Hungarian politician

Baron Gábor Andreánszky de Liptószentandrás (23 June 1848 – 19 May 1908) was a Hungarian politician and Member of Parliament. He was the father of botanist Gábor Andreánszky (1895–1967).

He was born in Vienna, where his father Baron Sándor Andreánszky served in the Council of Hungarian Court Chamber. He finished his studies in Pozsony and Nagyvárad. He was involved in politics when he was still young; at the age of 17 he was a member of the Deák Party and exerted an active role during 1865 elections.

The two Andreánszky brothers, István and Gábor received the title of Baron in Hungary on 5 October 1875 by Emperor-King Francis Joseph. Earlier the family already held the title of Baron in Austria. in this same year he was appointed to a member of the House of Magnates but he gave a speech at first in 1883, during Tiszaeszlár Affair when he protested against the enabling of Christian–Jewish marriages. He joined the antisemitic movement of Győző Istóczy which transformed into the National Anti-Semitic Party. He was elected to a member of the House of Representatives in 1884 elections in the colours of his party.

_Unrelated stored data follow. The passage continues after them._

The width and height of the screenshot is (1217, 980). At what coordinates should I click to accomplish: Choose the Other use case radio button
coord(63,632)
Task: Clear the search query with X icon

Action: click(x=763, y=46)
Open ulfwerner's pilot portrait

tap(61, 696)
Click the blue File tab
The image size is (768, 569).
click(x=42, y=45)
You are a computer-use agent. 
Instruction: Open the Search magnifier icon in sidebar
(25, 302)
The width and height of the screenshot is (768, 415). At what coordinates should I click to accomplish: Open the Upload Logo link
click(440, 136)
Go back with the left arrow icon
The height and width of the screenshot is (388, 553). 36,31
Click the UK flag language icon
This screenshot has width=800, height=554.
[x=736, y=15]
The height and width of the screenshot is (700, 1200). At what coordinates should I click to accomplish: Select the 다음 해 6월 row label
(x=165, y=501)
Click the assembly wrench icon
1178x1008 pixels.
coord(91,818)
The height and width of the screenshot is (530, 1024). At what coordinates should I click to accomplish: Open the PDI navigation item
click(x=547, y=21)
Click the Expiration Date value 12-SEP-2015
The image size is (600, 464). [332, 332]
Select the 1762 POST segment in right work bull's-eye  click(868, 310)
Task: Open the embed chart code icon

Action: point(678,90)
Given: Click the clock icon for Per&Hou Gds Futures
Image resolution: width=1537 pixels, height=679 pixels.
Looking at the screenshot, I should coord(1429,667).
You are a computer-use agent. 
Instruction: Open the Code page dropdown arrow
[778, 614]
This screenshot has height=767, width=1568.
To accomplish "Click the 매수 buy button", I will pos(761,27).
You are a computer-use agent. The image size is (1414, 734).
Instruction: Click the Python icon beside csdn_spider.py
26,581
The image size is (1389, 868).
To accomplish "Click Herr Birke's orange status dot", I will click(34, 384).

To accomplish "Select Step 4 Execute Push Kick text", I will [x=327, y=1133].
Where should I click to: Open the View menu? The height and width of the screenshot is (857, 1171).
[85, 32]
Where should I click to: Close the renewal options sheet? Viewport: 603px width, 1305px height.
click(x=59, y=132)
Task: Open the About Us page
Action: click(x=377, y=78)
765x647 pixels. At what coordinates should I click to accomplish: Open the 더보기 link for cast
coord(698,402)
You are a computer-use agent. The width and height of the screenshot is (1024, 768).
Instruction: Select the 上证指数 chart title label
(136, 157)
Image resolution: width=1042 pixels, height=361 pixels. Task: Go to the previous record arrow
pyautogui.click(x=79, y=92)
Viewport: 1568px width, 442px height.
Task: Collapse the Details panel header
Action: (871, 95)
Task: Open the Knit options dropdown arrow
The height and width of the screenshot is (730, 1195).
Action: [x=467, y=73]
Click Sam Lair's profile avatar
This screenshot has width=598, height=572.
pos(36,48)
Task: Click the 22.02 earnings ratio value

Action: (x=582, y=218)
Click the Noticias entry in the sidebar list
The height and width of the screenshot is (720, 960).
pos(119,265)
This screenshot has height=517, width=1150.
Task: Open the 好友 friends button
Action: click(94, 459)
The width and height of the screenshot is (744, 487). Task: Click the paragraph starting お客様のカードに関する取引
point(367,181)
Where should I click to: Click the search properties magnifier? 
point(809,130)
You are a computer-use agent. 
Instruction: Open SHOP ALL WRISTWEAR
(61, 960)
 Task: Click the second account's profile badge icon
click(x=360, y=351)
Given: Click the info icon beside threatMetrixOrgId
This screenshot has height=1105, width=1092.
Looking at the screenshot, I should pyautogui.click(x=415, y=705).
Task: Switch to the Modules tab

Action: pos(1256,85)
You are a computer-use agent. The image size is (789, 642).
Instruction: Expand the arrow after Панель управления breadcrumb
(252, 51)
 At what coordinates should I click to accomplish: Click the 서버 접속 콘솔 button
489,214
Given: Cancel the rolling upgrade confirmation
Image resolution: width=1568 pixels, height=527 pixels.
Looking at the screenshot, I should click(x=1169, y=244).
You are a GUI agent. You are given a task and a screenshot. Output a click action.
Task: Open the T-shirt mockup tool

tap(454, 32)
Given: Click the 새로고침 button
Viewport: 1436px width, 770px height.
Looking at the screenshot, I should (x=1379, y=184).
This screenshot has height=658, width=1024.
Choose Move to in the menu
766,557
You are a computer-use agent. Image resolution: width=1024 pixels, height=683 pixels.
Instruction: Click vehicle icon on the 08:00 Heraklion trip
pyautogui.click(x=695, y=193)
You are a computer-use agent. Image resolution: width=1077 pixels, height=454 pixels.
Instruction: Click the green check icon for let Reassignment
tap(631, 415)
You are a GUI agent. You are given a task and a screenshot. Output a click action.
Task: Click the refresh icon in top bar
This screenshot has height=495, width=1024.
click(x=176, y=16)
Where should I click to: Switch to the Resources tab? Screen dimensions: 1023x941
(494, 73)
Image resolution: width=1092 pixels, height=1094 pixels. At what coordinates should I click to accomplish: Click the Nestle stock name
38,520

He became co-chairman of the group along with Géza Ónody. Ónody represented the Independence faction (which rejected the Austro-Hungarian Compromise), while Andreánszky was the advocate of the pro-Ausgleich members. Despite this the party divided soon and virtually eliminated in 1892. During 1887 elections he unsuccessfully launched from Moderate Opposition list but soon in a by-election he was elected to MP as a representative of Nógrád. He could repeated his success in 1892 (the party renamed itself to National Party).